[Opening Supplied passage section]

London Fire Brigade to carry out project to improve carbon monoxide safety on London's boats

By Emily Dalton

18th Oct 2023 | Local News

Firefighter Matt Clark, left, Richmond Borough Commander Rob Davies, and Firefighter Rhodri Davies on a bridge leading onto Tagg's Island. (Photo: London Fire Brigade)
Firefighter Matt Clark, left, Richmond Borough Commander Rob Davies, and Firefighter Rhodri Davies on a bridge leading onto Tagg's Island. (Photo: London Fire Brigade)

A critical project is underway to improve the carbon monoxide (CO) safety of people living on boats in London. 

The project, partly funded by the Carbon Monoxide Research Trust, is being carried out by London Fire Brigade. 

London Fire Brigade project manager, Emma Fraser, said: "This project will make houseboat owners more aware of the risks of CO and fire, as well as helping to identify whether there are any trends, such as a seasonal variation in CO levels." 

It will involve fire station crews carrying out around 1,700 Home Fire Safety Visits tailored to houseboat residents over a 12-month period.

[Closing Supplied passage section]

* Work instructions *
[1] In the article on carbon monoxide safety on London's boats, which organization is partly funding the project?
[2] Return the portion of the boat safety article from "London Fire Brigade to" to "London Fire Brigade.", copied verbatim.
[3] According to the boat safety article, what does London Fire Brigade's project manager say the project will accomplish?

[Opening Material provided section]

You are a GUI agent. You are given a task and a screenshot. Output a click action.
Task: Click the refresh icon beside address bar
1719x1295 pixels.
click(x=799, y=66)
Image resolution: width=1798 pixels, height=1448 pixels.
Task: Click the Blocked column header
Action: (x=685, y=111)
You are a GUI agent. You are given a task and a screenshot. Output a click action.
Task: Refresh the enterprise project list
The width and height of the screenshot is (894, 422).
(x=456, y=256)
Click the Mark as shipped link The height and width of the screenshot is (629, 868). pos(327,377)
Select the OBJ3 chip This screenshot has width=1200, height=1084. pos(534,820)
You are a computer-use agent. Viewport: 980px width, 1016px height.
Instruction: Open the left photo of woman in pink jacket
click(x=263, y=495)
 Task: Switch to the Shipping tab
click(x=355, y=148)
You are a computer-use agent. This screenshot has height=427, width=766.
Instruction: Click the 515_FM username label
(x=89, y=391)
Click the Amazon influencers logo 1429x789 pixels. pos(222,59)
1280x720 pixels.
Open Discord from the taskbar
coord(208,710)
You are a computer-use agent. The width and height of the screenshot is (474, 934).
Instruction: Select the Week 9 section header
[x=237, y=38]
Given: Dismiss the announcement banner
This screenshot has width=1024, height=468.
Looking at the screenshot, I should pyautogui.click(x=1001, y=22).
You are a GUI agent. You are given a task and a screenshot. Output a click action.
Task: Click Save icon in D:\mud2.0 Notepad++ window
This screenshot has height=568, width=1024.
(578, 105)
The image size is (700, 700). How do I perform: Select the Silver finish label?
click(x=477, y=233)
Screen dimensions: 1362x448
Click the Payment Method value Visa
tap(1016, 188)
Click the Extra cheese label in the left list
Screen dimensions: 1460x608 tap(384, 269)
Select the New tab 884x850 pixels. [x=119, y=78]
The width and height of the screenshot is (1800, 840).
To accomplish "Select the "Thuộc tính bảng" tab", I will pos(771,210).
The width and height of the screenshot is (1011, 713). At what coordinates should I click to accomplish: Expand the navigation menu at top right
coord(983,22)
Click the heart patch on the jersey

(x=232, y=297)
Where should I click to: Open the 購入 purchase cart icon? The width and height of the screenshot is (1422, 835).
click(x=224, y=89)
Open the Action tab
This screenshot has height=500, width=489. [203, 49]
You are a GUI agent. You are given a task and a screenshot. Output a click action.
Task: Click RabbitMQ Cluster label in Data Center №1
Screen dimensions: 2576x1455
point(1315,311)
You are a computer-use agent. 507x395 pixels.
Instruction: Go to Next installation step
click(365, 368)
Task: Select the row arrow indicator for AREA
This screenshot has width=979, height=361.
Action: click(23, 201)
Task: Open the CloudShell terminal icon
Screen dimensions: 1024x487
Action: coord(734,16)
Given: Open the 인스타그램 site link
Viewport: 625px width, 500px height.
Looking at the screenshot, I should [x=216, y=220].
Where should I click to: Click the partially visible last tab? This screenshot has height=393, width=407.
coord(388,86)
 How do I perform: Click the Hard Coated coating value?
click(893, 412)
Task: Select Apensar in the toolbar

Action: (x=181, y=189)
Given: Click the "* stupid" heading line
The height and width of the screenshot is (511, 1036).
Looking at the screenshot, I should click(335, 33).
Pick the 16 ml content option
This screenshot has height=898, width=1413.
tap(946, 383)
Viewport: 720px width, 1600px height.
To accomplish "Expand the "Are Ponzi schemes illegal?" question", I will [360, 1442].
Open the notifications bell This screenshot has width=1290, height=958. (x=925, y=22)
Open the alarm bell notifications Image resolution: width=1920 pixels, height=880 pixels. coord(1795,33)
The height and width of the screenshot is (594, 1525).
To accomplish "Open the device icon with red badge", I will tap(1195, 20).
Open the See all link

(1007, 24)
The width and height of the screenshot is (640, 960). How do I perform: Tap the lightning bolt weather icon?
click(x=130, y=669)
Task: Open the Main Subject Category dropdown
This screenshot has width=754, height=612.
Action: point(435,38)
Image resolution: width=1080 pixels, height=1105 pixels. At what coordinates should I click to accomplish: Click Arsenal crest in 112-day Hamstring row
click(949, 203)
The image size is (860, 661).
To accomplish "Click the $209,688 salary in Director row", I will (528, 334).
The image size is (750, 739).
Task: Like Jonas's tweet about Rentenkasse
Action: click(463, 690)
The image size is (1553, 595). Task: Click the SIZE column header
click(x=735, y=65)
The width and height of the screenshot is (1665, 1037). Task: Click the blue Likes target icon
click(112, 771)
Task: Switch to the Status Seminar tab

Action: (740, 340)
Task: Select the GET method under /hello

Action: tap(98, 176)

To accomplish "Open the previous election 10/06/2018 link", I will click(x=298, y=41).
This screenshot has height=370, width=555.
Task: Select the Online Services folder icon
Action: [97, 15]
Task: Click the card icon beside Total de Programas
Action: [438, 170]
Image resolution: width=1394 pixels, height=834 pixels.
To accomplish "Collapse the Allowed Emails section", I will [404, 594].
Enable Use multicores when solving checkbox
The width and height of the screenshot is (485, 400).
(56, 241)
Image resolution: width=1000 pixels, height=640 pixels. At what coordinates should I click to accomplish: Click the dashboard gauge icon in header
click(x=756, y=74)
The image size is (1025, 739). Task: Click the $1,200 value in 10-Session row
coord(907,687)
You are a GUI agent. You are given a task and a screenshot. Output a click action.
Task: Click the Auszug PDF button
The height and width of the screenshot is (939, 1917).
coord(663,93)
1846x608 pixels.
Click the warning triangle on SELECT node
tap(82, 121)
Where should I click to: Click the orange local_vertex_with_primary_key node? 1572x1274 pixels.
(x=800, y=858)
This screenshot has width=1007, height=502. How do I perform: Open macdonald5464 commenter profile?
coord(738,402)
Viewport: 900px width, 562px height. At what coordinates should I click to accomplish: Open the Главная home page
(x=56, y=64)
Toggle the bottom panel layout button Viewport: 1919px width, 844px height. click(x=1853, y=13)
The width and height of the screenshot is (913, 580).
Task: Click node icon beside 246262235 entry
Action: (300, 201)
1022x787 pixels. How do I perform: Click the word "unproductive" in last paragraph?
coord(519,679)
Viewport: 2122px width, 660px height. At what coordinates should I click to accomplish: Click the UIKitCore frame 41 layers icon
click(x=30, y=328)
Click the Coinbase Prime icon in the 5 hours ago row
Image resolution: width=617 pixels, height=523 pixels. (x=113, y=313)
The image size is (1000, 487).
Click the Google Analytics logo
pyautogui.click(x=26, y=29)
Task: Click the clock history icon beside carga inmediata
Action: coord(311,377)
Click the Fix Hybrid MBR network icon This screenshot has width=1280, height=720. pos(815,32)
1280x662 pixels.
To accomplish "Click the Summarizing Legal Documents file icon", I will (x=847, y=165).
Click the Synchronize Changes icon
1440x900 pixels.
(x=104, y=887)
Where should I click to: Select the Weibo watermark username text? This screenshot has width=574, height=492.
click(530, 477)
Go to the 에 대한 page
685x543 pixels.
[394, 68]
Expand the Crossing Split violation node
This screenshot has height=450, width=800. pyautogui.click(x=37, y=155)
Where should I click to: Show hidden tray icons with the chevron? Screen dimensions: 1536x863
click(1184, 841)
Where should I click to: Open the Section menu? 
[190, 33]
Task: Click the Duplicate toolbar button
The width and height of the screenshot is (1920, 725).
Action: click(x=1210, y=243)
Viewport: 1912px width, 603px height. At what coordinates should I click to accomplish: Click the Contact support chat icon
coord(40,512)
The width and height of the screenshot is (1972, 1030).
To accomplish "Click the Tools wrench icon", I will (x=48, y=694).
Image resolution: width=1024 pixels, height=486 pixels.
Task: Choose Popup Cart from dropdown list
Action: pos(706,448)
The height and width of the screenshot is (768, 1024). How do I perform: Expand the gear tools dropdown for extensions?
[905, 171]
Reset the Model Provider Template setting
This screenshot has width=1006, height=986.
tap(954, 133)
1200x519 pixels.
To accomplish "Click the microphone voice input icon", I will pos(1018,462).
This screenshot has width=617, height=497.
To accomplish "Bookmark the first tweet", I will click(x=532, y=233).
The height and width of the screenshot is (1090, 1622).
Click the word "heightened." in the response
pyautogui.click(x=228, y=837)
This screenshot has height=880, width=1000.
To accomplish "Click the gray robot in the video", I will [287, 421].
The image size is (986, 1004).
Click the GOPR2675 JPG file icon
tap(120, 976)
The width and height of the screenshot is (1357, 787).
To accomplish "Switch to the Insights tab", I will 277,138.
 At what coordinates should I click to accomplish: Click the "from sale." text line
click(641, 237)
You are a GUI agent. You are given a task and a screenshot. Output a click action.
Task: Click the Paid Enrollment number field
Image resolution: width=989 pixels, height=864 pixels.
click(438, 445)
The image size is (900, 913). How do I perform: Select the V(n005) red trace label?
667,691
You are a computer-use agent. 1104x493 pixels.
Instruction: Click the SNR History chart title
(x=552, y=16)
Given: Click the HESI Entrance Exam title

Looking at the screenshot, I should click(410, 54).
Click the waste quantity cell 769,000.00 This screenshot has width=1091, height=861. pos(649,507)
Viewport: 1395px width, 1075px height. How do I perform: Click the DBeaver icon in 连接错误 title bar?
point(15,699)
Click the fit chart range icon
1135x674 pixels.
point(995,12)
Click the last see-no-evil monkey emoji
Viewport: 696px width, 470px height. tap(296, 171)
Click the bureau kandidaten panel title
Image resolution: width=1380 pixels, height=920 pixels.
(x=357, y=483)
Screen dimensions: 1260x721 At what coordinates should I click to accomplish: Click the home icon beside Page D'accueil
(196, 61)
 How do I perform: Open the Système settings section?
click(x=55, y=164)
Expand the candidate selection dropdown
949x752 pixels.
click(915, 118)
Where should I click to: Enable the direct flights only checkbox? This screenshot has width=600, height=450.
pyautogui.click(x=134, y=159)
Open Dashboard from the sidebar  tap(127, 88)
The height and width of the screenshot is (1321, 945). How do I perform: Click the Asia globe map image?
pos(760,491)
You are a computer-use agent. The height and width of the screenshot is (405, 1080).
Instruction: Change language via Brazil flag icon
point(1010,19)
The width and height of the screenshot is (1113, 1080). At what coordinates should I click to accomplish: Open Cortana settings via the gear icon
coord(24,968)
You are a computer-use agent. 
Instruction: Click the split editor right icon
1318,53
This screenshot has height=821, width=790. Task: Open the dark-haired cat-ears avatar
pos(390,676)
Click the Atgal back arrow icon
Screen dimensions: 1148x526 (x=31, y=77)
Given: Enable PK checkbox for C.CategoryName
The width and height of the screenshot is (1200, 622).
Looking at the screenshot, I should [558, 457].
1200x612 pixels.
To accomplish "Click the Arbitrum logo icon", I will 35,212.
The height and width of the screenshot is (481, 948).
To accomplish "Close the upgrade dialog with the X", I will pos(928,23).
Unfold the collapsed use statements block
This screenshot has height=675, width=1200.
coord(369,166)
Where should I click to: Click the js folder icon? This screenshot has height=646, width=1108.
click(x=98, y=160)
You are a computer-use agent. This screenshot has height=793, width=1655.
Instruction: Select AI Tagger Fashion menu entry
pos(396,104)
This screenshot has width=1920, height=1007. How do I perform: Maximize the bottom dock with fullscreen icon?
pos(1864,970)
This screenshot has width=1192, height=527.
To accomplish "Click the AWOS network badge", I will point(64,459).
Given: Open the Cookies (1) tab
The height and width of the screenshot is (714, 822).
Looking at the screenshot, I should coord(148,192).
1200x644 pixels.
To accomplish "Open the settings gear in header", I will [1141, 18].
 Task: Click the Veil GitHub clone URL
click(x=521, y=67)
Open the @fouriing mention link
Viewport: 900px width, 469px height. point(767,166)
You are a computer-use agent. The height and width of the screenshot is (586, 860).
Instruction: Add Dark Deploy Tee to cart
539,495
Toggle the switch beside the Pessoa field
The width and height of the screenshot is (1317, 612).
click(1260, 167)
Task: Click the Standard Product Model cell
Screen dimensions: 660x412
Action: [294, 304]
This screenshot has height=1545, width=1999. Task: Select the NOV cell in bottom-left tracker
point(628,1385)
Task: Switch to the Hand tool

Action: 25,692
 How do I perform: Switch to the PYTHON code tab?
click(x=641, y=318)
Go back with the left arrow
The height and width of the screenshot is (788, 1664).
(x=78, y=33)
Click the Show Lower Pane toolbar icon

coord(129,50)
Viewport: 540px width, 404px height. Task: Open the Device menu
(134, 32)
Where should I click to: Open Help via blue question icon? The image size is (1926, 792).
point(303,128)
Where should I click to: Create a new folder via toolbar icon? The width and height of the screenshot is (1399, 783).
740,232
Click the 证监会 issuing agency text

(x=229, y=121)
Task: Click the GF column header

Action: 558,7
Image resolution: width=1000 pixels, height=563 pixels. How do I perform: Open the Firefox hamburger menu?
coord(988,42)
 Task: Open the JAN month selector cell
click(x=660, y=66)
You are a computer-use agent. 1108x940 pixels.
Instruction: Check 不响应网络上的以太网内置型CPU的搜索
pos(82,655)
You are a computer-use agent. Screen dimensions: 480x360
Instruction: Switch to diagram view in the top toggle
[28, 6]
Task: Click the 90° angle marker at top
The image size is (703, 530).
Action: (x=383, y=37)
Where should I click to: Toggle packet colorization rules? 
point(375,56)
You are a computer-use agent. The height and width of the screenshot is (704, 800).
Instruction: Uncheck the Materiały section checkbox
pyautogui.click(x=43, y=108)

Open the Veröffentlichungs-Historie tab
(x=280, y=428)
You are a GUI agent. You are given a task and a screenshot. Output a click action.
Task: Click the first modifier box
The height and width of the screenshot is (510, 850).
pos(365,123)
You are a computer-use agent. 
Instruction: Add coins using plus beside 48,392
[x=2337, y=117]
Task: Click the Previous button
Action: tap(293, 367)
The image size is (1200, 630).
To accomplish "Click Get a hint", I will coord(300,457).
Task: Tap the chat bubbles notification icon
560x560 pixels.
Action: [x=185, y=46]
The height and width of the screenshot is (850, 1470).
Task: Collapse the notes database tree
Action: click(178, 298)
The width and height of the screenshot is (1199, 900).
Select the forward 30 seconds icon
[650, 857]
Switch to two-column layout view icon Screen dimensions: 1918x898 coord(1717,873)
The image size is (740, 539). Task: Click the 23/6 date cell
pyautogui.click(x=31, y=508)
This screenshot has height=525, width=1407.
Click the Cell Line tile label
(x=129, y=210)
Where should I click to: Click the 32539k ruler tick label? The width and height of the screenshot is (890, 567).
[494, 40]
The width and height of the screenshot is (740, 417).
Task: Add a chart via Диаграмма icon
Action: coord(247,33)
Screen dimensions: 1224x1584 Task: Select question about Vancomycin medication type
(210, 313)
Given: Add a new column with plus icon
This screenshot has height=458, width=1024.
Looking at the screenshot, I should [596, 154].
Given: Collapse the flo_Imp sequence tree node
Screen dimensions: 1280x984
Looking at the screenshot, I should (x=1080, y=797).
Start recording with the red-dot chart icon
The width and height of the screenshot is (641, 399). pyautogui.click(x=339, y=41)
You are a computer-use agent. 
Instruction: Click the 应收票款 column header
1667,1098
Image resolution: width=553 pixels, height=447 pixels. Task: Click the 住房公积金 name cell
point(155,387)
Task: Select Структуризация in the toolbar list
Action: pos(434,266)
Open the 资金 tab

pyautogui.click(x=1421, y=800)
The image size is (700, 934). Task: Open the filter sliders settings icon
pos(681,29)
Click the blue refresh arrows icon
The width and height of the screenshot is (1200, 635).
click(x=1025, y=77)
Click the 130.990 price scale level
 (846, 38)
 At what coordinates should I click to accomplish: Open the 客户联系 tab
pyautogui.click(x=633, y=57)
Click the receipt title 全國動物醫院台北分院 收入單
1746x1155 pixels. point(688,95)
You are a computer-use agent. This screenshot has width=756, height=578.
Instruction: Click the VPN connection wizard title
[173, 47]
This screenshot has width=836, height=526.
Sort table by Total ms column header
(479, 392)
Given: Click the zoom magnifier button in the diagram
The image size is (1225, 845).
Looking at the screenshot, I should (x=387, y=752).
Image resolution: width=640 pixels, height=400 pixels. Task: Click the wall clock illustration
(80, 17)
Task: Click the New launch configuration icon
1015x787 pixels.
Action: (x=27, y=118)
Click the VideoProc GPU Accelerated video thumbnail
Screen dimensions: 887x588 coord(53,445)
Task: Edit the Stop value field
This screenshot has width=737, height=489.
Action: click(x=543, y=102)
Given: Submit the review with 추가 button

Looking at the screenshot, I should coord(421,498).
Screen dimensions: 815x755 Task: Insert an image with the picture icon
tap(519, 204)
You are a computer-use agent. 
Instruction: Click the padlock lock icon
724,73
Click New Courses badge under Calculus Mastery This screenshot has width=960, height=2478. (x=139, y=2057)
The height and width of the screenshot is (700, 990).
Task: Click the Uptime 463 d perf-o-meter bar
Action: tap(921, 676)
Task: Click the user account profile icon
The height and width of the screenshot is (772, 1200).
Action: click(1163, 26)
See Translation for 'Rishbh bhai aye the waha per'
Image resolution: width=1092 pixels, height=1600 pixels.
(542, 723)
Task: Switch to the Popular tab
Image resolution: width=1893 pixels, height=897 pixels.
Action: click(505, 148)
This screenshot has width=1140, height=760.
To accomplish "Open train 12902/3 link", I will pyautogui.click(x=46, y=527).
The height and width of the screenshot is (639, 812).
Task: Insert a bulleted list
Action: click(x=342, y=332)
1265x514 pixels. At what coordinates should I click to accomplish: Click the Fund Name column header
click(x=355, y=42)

[Closing Material provided section]

* Expected results *
[1] The Carbon Monoxide Research Trust.

[2]
London Fire Brigade to carry out project to improve carbon monoxide safety on London's boats

By Emily Dalton

18th Oct 2023 | Local News

Firefighter Matt Clark, left, Richmond Borough Commander Rob Davies, and Firefighter Rhodri Davies on a bridge leading onto Tagg's Island. (Photo: London Fire Brigade)
Firefighter Matt Clark, left, Richmond Borough Commander Rob Davies, and Firefighter Rhodri Davies on a bridge leading onto Tagg's Island. (Photo: London Fire Brigade)

A critical project is underway to improve the carbon monoxide (CO) safety of people living on boats in London. 

The project, partly funded by the Carbon Monoxide Research Trust, is being carried out by London Fire Brigade.

[3] Emma Fraser says the project will make houseboat owners more aware of the risks of carbon monoxide and fire. She adds that it will help identify whether there are any trends, such as a seasonal variation in carbon monoxide levels.